L’azzurro delle Fiamme Oro, che ha regalato all’Italia due medaglie di bronzo nelle due prove a squadra della staffetta e della Team Sprint, come spiegato in un comunicato federale questa mattina presto, è vittima di uno stato influenzale che non gli permette di gareggiare. Un problema ulteriore che si è rivelato ben più ostico della tendinite che lo aveva colpito ad inizio dei Giochi.

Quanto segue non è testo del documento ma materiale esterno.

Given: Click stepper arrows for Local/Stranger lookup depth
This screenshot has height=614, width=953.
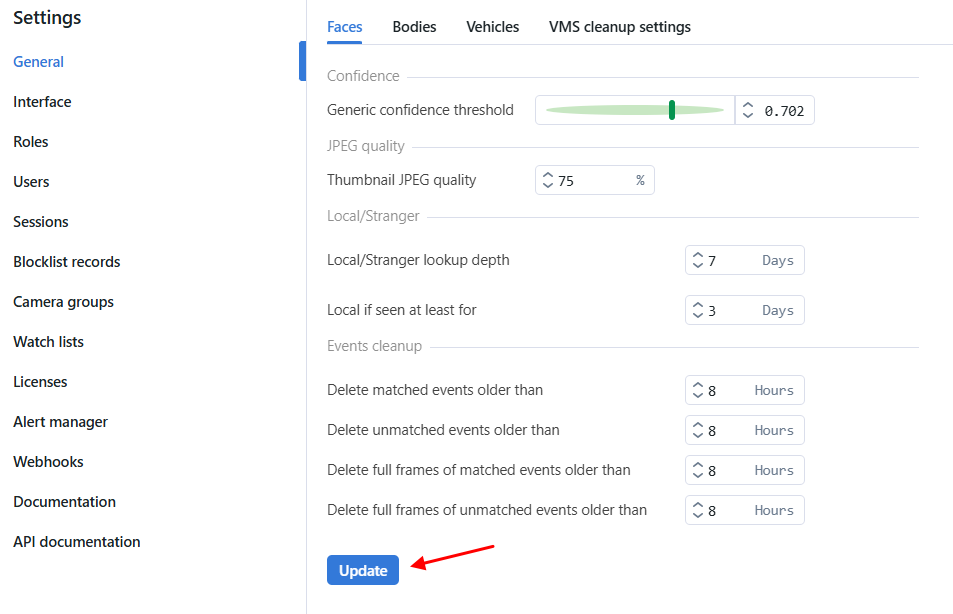Looking at the screenshot, I should pyautogui.click(x=697, y=260).
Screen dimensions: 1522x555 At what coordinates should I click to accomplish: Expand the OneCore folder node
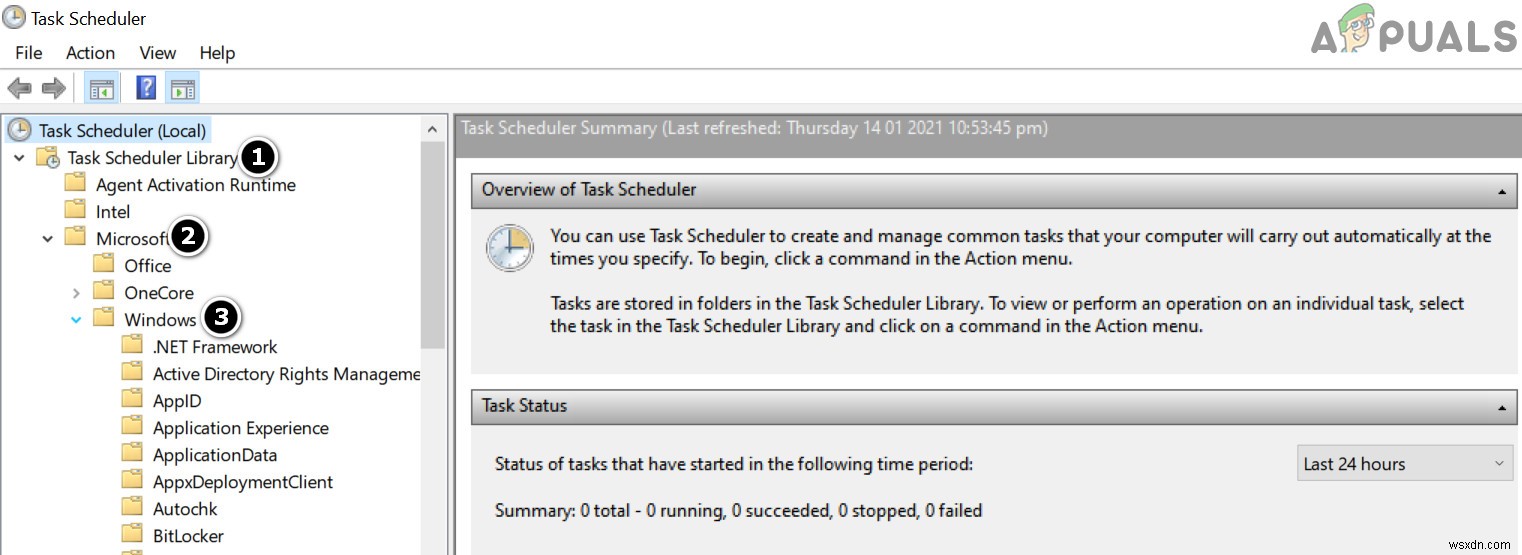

“La tendinite al polso era “sotto controllo” ma da ieri mattina sono a letto con sintomi influenzali […]. Non poter vivere quelle emozioni che solo gli ultimi chilometri di una gara estenuante, incitato da tifosi e famiglia al completo, nel massimo evento sportivo in casa, mi auguravo di vivere è straziante. Mi ci vorrà qualche tempo per accettare questa mia scelta inevitabile. Ma quando succederà potrò tornare a essere grato per tutte quelle emozioni che nelle ultime due settimane e nel percorso di avvicinamento a questo evento ho potuto vivere.”